Question

Parallelogram ABCD has vertices at A(0, 0) , B(4, 5) , C(8, 0) , and D(4,−5) .

Which conclusion can be made?


1. AB¯¯¯¯¯⊥BC¯¯¯¯¯ ; therefore, ABCD is a square.

2. AB¯¯¯¯¯⊥BC¯¯¯¯¯ ; therefore, ABCD is a rectangle.
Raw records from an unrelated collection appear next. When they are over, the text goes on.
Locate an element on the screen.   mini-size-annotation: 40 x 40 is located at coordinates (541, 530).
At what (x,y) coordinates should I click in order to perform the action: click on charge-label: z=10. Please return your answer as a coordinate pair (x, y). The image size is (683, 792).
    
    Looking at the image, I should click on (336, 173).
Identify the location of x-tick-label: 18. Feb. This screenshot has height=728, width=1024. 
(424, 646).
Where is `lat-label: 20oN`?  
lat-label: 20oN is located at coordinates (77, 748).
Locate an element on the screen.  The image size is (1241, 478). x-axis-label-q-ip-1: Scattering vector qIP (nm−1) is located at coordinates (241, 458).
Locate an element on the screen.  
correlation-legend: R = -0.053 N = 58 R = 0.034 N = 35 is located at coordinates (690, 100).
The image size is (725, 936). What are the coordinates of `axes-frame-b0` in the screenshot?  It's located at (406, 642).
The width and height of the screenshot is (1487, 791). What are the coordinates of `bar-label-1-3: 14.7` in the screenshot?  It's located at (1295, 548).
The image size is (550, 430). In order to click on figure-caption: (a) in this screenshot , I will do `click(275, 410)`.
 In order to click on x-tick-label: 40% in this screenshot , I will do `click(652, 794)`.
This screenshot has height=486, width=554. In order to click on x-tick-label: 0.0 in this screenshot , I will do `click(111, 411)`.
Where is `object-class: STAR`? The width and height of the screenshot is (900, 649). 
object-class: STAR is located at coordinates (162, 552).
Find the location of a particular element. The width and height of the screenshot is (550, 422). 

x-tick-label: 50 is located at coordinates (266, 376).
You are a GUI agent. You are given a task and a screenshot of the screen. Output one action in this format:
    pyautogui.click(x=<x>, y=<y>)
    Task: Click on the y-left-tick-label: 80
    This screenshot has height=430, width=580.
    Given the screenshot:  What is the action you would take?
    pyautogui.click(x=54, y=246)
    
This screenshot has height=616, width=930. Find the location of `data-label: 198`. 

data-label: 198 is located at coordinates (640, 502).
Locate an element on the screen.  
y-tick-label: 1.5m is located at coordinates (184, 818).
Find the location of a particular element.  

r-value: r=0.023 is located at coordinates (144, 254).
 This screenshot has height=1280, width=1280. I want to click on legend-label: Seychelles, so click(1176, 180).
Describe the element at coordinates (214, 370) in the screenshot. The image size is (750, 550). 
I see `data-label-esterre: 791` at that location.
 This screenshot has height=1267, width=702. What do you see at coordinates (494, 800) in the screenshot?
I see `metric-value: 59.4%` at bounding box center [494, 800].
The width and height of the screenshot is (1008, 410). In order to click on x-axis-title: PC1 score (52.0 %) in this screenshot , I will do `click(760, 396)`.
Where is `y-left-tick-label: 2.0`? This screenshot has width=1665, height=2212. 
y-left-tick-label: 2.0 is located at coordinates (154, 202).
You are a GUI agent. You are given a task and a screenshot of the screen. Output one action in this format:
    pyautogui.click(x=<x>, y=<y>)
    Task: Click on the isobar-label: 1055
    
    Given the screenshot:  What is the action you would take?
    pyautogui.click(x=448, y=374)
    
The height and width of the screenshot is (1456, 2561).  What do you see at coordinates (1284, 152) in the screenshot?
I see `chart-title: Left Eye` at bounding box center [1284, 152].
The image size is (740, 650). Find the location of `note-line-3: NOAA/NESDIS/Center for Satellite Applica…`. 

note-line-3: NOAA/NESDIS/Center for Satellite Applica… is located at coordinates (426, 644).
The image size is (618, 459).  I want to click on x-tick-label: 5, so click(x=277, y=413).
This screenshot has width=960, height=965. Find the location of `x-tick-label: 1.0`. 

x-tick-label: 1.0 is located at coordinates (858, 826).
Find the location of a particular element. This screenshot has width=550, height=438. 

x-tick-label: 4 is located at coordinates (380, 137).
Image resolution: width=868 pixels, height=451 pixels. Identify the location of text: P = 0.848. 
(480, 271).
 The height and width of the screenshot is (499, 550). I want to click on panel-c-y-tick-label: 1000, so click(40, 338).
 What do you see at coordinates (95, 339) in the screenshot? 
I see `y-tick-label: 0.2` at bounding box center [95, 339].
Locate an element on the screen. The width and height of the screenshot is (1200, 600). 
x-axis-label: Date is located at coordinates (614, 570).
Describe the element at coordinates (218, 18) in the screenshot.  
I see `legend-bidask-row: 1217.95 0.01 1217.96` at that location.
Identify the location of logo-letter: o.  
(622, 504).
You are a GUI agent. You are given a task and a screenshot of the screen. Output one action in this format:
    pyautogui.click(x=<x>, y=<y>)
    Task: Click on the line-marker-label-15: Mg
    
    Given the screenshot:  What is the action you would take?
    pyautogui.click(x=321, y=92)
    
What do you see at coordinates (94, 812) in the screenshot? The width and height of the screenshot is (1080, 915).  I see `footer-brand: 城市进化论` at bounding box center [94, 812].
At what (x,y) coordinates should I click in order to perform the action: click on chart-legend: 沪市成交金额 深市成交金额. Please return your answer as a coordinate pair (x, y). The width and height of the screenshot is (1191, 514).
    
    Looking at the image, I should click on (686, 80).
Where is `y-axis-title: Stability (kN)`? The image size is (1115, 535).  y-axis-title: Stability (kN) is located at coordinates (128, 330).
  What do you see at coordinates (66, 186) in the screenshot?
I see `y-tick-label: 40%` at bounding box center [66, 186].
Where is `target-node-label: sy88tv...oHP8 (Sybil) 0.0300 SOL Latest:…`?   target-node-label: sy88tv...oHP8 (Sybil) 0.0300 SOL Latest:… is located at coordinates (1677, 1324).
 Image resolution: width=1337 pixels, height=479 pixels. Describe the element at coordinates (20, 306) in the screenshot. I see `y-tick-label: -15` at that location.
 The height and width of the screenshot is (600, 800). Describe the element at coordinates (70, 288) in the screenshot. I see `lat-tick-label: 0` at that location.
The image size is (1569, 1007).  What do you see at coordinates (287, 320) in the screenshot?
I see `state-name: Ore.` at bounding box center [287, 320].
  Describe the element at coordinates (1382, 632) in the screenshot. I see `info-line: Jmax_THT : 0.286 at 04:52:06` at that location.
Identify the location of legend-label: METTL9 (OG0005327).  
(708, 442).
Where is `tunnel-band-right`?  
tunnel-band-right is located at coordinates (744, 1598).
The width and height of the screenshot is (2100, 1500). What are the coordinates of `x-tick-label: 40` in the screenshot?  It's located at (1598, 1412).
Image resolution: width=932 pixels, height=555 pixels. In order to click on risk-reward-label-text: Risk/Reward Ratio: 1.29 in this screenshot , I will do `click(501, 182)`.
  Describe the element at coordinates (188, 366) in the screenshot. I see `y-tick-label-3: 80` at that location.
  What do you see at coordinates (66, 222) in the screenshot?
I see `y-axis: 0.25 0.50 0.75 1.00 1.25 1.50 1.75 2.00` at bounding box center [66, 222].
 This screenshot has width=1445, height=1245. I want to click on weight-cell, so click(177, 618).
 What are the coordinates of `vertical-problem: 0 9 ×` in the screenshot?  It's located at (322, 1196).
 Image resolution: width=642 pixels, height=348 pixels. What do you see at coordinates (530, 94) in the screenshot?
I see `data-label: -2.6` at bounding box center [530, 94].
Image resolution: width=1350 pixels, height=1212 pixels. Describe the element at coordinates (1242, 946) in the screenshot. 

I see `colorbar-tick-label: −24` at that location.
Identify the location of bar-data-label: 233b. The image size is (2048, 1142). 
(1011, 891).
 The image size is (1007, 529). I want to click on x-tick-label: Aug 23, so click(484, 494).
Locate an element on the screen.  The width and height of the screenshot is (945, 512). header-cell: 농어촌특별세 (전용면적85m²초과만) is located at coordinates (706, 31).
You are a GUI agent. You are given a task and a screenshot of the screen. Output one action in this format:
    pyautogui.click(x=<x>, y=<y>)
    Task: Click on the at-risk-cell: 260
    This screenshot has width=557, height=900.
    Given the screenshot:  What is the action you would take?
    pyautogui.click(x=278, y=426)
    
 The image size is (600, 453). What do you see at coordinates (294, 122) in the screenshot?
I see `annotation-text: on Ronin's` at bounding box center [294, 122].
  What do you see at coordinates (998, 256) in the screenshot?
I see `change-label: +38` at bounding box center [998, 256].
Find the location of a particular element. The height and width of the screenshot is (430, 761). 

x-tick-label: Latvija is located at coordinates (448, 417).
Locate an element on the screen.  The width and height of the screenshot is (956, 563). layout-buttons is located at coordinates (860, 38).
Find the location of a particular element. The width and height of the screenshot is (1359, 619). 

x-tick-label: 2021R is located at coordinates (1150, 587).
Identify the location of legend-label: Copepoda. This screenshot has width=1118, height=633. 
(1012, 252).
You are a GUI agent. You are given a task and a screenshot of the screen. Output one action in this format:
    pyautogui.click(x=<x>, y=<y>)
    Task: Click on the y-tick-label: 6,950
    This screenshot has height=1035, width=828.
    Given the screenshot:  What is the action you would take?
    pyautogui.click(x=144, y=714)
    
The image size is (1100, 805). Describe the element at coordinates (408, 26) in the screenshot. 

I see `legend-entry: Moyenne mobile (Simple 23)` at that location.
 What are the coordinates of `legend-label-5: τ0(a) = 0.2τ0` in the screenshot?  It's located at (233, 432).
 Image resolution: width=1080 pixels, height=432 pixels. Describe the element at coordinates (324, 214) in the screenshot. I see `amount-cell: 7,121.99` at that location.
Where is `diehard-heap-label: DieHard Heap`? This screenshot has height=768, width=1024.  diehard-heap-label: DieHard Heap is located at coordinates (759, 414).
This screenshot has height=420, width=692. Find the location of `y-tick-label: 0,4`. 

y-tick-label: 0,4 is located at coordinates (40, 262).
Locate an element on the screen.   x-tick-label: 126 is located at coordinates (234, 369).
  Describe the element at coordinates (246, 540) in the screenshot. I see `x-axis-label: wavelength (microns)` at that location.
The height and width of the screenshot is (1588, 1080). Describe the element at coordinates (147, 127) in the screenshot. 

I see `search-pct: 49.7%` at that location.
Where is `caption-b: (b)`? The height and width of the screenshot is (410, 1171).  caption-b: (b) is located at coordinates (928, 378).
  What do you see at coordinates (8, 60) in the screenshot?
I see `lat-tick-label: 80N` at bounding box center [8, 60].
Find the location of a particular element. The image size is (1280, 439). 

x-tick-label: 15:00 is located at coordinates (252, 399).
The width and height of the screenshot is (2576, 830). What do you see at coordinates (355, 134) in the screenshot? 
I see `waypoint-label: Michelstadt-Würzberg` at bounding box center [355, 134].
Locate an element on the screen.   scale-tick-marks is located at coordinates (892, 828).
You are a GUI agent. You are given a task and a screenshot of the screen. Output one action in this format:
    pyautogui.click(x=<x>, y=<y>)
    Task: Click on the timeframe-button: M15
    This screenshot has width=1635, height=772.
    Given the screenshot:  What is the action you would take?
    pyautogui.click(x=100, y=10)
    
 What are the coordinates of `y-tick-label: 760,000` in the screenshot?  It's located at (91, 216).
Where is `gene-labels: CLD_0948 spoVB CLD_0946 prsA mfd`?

3. AB=BC ; therefore ABCD is a square.

4. AB=BC ; therefore, ABCD is a rhombus.

Answer 1

AB = √(5-0)^2 + (4-0)^2 = √25+16 = √41

BC = √(0-5)^2 + (8-4)^2 = √25+16 = √41

CD = √(-5 - 0)^2 + (4-8)^2 = √25+16 = √41

AD = √(-5-0)^2 + (4-0)^2 = √25+16 = √41

All the sides are equal so it is either a square or a rhombus.

The distance from A to C on the x axis is: 8-0 = 8 units.

The distance from B to D on the Y axis is: 5 - - 5 = 10 units.

Because the two distances are not the same, it is not a square.

The answer is 4. AB=BC ; therefore, ABCD is a rhombus.